- _Instructions for the task_: A faithful, word-for-word copy of the records is required, and it must contain no pictures.

- _The data_:
▽

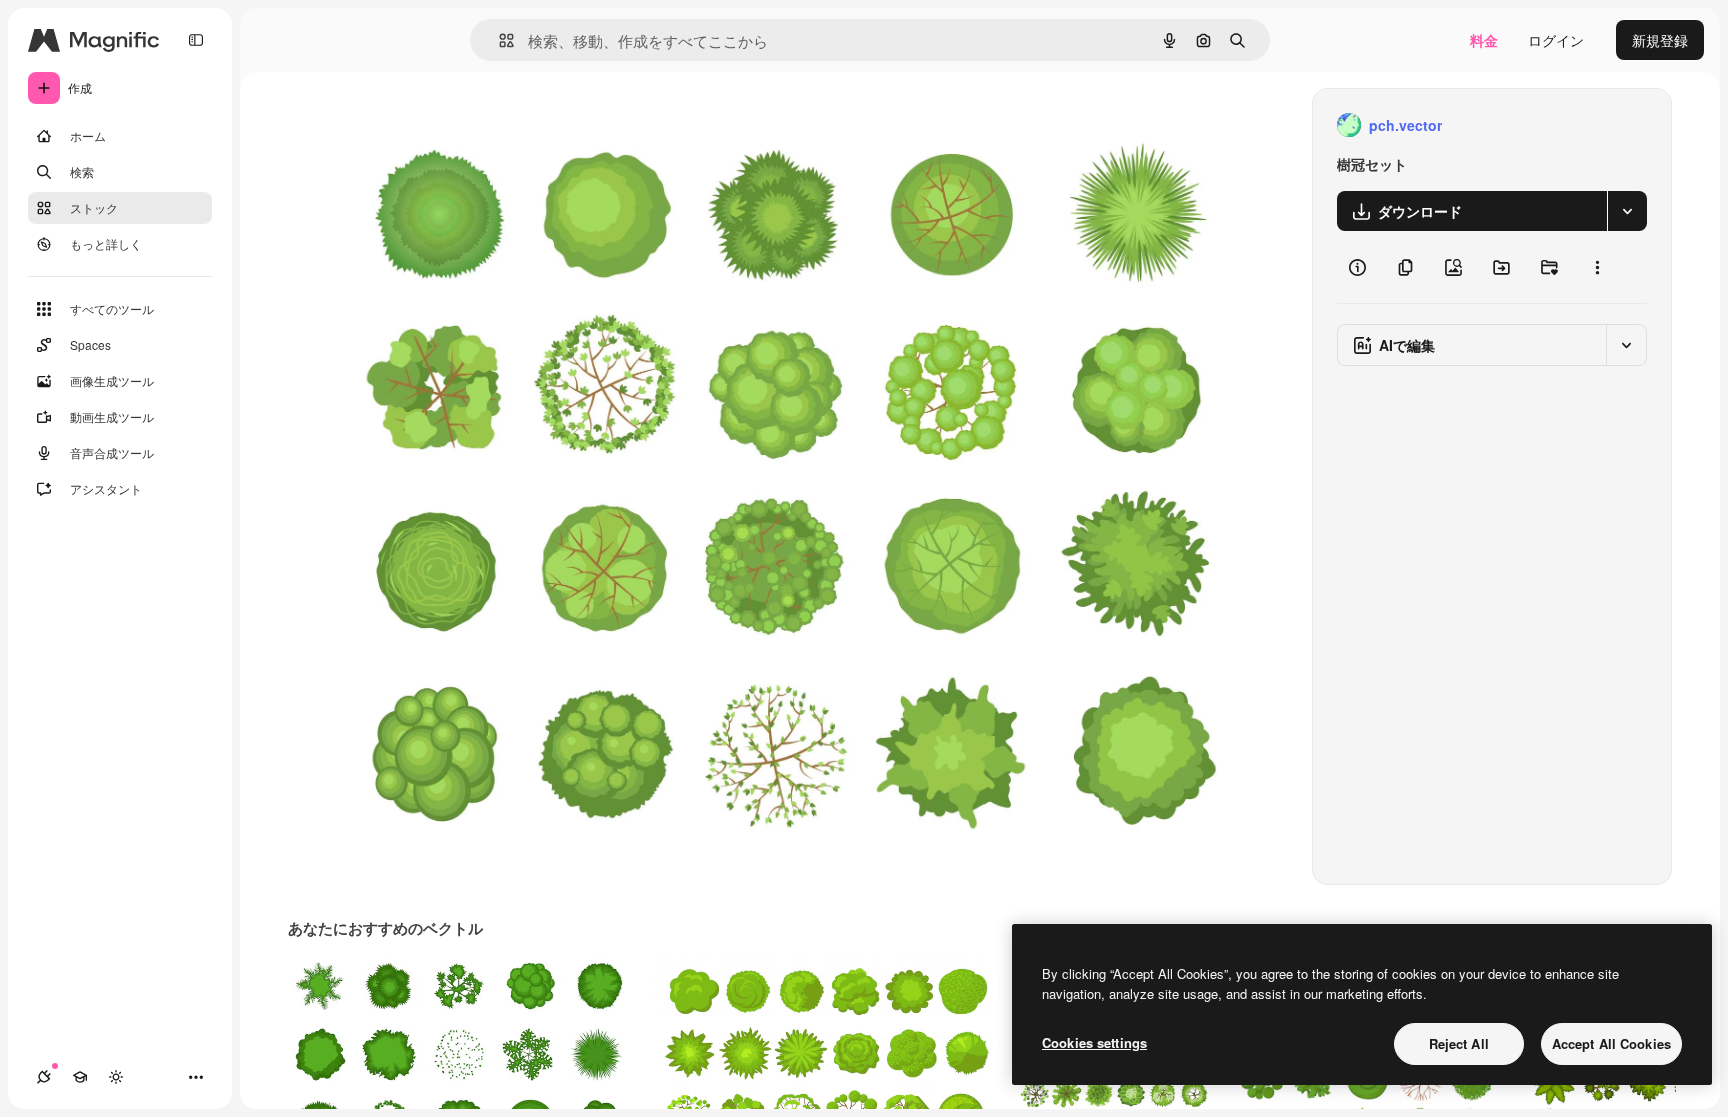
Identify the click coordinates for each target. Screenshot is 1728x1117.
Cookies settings (1094, 1042)
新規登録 (1660, 40)
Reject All (1459, 1043)
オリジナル (450, 125)
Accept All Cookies (1611, 1043)
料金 (1484, 40)
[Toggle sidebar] (196, 40)
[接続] (44, 1077)
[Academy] (80, 1077)
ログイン (1556, 40)
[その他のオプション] (1597, 267)
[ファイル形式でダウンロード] (1627, 211)
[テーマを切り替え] (116, 1077)
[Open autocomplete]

△

- _Exercise result_:
Identify the click coordinates for each target. Screenshot is 1728x1117.
Cookies settings (1094, 1042)
新規登録 (1660, 40)
Reject All (1459, 1043)
オリジナル (450, 125)
Accept All Cookies (1611, 1043)
料金 (1484, 40)
[Toggle sidebar] (196, 40)
[接続] (44, 1077)
[Academy] (80, 1077)
ログイン (1556, 40)
[その他のオプション] (1597, 267)
[ファイル形式でダウンロード] (1627, 211)
[テーマを切り替え] (116, 1077)
[Open autocomplete]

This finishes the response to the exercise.